Tangible Earth opens new window on risk

Source(s): United Nations Office for Disaster Risk Reduction
Professor Shinichi Takemura demonstrating the Tangible Earth

Professor Shinichi Takemura demonstrating the Tangible Earth

GENEVA, 22 May 2013 - The inventor of the world's first interactive digital globe that graphically depicts the vulnerability of our planet to disasters today challenged global policymakers to show more leadership in tackling the growing risks facing populations worldwide.

"What is important is not the technology but our vision for the future of the planet," said Prof Shinichi Takemura, the inventor of the Tangible Earth as he demonstrated his interactive globe at the 4th Global Platform on Disaster Risk Reduction and showed how users of tablets and smartphones can now link to an interactive digital version of UNISDR's new Global Assessment Report.

"We are in a time of new ways of communicating about disaster risk reduction. We need to change our mindset to understand more fully the risk we have created for ourselves, such as through the rapid urbanisation of the developing world," he said.

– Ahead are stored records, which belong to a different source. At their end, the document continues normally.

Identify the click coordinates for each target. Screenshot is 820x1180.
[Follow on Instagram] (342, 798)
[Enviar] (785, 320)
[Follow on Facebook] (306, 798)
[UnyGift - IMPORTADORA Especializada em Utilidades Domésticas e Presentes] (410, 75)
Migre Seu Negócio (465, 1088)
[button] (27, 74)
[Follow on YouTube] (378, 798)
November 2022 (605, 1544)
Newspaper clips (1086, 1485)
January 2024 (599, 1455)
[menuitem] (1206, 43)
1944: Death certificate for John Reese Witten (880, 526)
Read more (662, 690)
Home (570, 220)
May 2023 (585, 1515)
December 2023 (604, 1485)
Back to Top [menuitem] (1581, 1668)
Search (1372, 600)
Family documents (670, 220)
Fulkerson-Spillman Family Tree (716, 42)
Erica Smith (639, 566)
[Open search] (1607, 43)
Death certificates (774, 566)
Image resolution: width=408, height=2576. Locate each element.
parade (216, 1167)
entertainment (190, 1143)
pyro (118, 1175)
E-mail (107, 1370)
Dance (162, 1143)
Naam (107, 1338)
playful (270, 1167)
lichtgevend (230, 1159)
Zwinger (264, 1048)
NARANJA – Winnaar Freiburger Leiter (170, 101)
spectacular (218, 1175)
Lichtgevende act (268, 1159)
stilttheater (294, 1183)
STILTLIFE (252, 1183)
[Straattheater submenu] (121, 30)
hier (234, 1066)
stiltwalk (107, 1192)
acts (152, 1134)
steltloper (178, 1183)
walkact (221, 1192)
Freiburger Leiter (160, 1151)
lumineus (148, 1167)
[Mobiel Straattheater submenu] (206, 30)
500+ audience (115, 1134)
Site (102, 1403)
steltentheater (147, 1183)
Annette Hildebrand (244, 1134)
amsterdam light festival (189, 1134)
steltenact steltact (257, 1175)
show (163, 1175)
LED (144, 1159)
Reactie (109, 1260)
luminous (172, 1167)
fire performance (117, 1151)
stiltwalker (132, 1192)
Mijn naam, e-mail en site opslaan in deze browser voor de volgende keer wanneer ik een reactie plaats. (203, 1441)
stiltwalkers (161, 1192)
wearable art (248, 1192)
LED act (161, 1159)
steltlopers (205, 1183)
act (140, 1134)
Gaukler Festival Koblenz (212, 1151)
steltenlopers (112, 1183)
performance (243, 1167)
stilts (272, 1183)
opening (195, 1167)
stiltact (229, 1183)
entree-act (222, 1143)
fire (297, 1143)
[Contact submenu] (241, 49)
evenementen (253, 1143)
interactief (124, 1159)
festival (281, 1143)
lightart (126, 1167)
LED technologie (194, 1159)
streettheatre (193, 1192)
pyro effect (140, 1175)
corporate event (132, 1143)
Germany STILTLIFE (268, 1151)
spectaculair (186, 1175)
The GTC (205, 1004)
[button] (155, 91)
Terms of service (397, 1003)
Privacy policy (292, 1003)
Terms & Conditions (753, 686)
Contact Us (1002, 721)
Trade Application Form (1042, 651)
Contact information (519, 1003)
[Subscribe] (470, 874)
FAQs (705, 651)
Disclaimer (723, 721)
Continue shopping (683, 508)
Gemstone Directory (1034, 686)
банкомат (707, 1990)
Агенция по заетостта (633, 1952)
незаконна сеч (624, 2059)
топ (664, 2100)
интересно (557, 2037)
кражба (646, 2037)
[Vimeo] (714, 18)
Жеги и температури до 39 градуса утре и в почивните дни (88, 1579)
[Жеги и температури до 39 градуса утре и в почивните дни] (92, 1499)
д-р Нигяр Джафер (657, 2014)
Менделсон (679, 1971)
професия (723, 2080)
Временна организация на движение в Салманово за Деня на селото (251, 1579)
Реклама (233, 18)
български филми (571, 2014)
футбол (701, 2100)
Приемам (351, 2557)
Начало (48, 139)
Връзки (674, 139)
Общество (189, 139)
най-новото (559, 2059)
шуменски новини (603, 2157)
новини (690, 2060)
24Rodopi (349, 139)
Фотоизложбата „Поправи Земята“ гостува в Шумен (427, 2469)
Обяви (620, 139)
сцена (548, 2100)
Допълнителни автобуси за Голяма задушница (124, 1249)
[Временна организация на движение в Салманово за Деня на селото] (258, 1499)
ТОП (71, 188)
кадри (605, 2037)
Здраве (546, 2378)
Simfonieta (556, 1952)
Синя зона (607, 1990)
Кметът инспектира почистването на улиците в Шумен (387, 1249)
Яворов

Prof Takemura challenged global leaders to "shift the paradigm from perceiving disasters as an external event and seeking to protect ourselves to a more proactive approach of disaster risk management that includes reducing underlying risk drivers such as poor urban development."

During his demonstration Prof. Takemura, who is Director of the Earth Literacy Program, a partner of the UN Office for Disaster Reduction (UNISDR), showed how 150 million people living on the rapidly developing Chinese coast reside in hazard-prone low-lying plains.

'It's an enormous number, even bigger than the population of the whole of Japan,' Prof Takemura said.

He added that the Tangible Earth was an open platform for policymakers, researchers, and DRR practitioners that could raise awareness, standardise risk datasets, improve assessments and be used as a basis for well-informed risk management initiatives.

The Tangible Earth allows users to view and understand the condition of our planet. It dynamically visualizes scientific data such as earthquake and tsunami-prone zones, climate variations, global warming progression, biodiversity, and more.

Users are able to spin the globe, interact and query the information and zoom in on locations and events of interest.

The globe is linked to the updated global risk and disaster data of the new 2013 Global Assessment Report on Disaster Risk Reduction: From Shared Risk to Shared Value (GAR13) as well as case studies and in-depth analyses from the previous two GARs (2009 and 2011).

For instance, users can link to the latest GAR13 data, which predicts estimated annual global losses from earthquakes and cyclonic winds of USD189 billion a year.

Tablet computer and smartphone users can upload the GAR for Tangible Earth (GfT) free application and then point their devices at various icons in the printed GAR13 report, which will link them to enhanced content providing access to dynamic maps, risk scenarios, disaster maps, videos, photos, and case studies.